Brown, already a strong-minded, innovative composer with a background as well in jazz and mathematics, was invited by Cage to join the New York circle in 1952. Jackson Pollock’s painting methods had also been an early influence; throughout his career, Brown worked in a complex of attitudes toward musical freedom vs. musical discipline. Like Cage, he became fascinated with alternative forms of musical notation; both men produced manuscripts that deserve regard as artworks in themselves. Unlike some of Cage‘s works, however, Brown’s musical notation — squares, graphs, squiggles and actual notes — gave the performers specific information about pitch and rhythm, as well as information about when to ignore that kind of information and take off on their own.

Everything fascinated him. As a teenager he fell in love with Charles Ives‘ Concord Sonata and wore out the one copy available at the local shop; studying engineering and math at college in Boston, he played trumpet with big bands on weekends and later befriended the legendary Zoot Sims. Every early experience seemed to find its place in his own art later on: the Abstract Expressionist painters, Merce Cunningham’s choreography, Gertrude Stein‘s poetry, Henri Bergson’s philosophy. In 1980 he was at CalArts — for one of several visits — and oversaw a performance of his Calder Piece, extraordinary pan-sensual music for percussionists beating the bejesus out of 100 instruments that included a sculpture created by Calder for the occasion. Hearing it contributed to my own decision to remain in California.

If Cage‘s impact on the avant-garde community was basically philosophical, Brown seemed to recognize the need for contact with the outside world. To this end he founded the remarkable if short-lived label Time-Mainstream, whose 18 LPs gave American record buyers their first hearings of the music of the new Europeans Nono, Maderna, Kagel and Boulez, along with several Americans, in definitive performances. As president of the Fromm Music Foundation, he commissioned works by almost every major American composer you’d want to name.
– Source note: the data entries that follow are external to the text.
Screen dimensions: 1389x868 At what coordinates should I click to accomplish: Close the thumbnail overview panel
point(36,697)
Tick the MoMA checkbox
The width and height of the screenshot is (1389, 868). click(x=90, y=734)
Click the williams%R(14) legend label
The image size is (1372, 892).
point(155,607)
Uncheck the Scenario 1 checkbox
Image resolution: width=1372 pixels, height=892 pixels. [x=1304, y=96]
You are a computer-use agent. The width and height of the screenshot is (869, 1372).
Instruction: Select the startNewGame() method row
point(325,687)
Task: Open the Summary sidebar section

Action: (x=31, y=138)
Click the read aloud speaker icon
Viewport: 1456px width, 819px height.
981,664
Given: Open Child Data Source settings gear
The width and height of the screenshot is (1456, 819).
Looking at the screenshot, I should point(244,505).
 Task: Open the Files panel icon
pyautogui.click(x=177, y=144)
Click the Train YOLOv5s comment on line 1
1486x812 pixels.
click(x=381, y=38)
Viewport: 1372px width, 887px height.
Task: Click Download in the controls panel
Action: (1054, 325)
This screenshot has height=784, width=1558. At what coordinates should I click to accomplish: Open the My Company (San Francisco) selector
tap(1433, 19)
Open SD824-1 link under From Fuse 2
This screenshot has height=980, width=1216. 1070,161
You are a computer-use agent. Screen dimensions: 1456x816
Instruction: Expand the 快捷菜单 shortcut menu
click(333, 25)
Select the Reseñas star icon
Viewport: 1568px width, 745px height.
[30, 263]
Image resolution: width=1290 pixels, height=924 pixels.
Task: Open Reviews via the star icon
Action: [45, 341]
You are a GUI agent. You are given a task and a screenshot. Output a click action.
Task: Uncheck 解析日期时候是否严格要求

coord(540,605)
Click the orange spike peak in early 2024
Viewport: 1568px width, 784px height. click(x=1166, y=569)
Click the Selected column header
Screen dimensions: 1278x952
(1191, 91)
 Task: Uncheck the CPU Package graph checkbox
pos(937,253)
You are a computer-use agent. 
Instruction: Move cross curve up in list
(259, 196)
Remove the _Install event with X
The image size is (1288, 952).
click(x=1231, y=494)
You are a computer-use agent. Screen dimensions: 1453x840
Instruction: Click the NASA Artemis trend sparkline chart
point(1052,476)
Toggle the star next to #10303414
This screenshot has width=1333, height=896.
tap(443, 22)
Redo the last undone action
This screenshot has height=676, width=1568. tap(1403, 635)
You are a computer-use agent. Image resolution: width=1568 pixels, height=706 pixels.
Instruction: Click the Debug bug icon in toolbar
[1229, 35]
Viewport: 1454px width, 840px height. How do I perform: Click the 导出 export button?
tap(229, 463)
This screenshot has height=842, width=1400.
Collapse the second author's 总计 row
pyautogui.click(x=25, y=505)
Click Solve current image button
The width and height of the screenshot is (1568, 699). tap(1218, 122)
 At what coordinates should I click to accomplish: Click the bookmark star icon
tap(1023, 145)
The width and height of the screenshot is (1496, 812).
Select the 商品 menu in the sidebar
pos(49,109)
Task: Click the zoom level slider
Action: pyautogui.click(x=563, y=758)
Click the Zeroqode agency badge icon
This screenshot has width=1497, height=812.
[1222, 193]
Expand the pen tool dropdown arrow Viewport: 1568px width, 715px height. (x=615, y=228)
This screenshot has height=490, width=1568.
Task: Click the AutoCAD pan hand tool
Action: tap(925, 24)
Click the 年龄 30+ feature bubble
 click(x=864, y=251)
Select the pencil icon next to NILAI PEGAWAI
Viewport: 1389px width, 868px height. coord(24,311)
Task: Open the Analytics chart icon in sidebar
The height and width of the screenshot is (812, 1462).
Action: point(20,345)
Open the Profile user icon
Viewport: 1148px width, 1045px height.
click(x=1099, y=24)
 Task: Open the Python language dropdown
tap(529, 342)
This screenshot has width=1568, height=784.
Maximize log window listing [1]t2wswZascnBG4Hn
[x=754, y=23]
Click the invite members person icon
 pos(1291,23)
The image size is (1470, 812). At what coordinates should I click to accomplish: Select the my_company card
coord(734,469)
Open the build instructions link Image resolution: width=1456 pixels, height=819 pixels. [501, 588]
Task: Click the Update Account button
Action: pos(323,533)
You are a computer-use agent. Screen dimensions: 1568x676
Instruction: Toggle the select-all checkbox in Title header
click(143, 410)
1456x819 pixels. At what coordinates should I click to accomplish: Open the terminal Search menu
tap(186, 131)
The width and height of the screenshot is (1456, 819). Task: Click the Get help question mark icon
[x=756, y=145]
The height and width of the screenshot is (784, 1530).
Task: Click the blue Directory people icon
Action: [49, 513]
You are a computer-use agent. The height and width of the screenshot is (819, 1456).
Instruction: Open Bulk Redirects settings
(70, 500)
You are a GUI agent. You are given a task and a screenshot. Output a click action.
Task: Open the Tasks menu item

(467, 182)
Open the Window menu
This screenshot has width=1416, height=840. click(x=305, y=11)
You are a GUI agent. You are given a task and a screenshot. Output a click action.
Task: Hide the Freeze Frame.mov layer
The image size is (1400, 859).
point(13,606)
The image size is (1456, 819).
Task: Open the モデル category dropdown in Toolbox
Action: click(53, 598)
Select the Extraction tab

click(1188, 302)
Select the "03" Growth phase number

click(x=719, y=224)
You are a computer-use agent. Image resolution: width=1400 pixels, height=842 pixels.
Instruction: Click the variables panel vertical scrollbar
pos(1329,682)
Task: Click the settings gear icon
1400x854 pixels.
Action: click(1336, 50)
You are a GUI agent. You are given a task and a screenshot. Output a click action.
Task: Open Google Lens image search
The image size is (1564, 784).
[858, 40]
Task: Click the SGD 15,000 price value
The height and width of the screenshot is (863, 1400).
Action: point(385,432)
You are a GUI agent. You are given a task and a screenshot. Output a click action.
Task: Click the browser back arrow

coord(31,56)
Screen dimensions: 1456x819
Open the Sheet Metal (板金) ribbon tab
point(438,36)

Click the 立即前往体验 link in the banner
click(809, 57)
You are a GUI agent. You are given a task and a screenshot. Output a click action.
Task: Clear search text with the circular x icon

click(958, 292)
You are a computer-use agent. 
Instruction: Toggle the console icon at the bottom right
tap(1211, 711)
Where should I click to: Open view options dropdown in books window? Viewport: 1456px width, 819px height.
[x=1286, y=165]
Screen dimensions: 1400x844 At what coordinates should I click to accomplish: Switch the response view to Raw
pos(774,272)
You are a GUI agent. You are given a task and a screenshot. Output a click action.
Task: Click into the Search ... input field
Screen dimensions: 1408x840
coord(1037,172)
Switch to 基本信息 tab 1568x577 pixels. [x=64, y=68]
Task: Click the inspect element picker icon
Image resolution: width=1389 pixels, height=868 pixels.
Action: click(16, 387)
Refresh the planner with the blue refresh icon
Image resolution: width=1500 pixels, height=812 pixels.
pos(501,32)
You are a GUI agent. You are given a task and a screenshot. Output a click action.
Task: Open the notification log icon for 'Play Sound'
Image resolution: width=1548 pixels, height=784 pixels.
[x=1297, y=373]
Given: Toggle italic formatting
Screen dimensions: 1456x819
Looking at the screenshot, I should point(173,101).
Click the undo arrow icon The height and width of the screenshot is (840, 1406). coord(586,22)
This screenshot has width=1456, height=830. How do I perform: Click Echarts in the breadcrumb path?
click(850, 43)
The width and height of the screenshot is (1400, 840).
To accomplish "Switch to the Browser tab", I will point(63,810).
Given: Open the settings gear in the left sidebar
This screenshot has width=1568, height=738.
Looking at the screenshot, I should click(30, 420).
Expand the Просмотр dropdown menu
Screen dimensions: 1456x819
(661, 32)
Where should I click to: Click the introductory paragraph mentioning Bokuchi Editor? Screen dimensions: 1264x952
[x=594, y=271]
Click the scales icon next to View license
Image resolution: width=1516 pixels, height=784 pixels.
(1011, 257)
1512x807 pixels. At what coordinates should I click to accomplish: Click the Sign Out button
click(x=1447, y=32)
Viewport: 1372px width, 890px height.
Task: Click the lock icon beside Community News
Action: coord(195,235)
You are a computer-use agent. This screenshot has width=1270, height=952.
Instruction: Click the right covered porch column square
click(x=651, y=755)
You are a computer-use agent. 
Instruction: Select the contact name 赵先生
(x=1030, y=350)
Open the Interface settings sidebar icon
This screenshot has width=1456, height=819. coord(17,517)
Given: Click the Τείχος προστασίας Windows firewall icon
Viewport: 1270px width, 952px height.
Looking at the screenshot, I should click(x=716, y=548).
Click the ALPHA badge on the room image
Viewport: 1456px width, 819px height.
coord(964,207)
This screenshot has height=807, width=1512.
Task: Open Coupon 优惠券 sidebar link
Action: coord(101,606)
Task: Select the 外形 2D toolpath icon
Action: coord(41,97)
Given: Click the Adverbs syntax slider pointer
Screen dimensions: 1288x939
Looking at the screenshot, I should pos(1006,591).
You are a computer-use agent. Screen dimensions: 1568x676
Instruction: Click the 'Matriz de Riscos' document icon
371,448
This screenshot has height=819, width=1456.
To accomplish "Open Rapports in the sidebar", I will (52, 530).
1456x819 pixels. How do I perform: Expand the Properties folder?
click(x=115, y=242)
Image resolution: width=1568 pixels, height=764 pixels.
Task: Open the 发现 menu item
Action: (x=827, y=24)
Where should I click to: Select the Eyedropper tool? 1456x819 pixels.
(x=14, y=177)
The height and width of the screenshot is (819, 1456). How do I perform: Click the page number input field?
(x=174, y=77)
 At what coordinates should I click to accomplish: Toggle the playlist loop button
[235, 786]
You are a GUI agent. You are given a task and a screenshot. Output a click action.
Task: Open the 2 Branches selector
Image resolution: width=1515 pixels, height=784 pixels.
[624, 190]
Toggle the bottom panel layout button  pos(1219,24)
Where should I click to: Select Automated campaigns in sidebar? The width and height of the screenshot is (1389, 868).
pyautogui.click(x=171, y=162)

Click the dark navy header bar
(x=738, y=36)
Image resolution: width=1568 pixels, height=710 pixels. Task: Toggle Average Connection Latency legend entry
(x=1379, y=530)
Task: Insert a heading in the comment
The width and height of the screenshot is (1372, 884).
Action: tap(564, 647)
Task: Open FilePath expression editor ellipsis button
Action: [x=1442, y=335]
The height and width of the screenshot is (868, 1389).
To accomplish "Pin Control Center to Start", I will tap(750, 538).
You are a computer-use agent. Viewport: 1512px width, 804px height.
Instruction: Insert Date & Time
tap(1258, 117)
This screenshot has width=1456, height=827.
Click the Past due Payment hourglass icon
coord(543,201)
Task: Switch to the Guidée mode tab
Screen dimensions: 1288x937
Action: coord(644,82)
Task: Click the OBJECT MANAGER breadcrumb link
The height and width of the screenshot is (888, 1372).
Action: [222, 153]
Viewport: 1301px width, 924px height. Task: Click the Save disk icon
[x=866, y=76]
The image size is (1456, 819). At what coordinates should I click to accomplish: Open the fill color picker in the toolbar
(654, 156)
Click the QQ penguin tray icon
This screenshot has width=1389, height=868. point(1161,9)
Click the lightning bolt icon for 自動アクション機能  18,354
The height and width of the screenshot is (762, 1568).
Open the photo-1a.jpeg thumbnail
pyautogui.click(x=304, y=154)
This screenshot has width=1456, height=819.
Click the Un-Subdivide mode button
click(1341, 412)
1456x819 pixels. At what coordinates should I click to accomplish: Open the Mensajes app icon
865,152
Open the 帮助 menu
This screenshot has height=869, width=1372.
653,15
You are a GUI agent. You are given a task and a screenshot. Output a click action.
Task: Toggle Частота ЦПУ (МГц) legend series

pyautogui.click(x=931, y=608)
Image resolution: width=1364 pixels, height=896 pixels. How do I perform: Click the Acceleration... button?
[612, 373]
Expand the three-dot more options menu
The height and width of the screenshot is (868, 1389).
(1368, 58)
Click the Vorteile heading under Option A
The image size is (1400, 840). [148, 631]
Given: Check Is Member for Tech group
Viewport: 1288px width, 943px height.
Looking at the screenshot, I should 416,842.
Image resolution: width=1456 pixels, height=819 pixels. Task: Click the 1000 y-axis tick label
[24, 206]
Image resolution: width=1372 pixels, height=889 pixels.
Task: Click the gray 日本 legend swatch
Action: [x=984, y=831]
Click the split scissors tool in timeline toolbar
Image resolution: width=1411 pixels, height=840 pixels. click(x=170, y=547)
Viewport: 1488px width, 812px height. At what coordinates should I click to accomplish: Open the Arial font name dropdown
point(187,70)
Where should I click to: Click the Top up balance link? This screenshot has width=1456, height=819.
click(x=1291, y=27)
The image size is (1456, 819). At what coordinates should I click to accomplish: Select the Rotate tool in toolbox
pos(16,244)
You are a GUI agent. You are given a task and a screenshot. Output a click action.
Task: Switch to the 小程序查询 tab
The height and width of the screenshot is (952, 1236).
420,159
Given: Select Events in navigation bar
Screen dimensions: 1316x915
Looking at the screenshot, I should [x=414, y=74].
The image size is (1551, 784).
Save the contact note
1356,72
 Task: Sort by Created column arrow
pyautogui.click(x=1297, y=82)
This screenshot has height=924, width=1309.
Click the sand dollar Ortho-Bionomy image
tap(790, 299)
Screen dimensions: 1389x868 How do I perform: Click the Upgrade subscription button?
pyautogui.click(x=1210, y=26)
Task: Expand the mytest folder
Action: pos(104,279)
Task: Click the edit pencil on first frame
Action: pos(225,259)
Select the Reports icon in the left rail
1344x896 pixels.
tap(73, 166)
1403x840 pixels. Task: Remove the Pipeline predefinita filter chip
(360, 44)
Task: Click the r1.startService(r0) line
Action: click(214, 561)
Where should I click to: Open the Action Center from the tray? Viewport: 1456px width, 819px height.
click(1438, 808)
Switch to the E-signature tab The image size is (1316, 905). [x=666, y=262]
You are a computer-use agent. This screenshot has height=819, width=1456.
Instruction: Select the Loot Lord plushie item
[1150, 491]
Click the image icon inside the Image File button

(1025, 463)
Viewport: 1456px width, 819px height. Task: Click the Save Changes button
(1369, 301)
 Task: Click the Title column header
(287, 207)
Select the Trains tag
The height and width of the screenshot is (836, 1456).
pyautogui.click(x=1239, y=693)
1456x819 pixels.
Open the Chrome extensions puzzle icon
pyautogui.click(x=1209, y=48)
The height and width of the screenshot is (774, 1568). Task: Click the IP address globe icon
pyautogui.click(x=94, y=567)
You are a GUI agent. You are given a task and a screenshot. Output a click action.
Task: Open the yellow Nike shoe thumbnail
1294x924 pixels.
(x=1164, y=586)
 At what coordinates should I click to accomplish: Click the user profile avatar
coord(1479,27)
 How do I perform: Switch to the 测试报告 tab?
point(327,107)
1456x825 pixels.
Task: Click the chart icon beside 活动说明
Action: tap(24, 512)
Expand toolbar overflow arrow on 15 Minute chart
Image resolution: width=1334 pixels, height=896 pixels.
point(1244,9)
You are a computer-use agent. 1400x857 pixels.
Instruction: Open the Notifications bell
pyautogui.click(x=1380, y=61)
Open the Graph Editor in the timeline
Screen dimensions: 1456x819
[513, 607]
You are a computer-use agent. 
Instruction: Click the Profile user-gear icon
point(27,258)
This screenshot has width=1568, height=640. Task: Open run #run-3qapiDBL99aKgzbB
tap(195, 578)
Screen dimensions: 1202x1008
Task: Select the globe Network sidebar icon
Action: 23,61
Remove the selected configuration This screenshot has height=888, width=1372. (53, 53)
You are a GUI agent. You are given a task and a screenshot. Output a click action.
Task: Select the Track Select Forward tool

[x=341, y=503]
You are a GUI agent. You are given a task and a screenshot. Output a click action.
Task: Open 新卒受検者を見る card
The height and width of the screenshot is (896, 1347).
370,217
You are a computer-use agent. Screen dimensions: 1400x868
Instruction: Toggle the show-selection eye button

Skier, tennis whiz, aviation buff, collector of Porsches and first editions of Gertrude Stein, Earle Brown remained restless and joyous, even as poor health clouded his last few years. As with Shapey, too little of his music is readily at hand: a piano collection on New Albion and a valuable disc on Newport Classic covering 25 years of music for small ensemble — elegant, iridescent, not immediately friendly but generous at repaying the effort. Conflict note: I wrote the program booklet. But I didn‘t write the music.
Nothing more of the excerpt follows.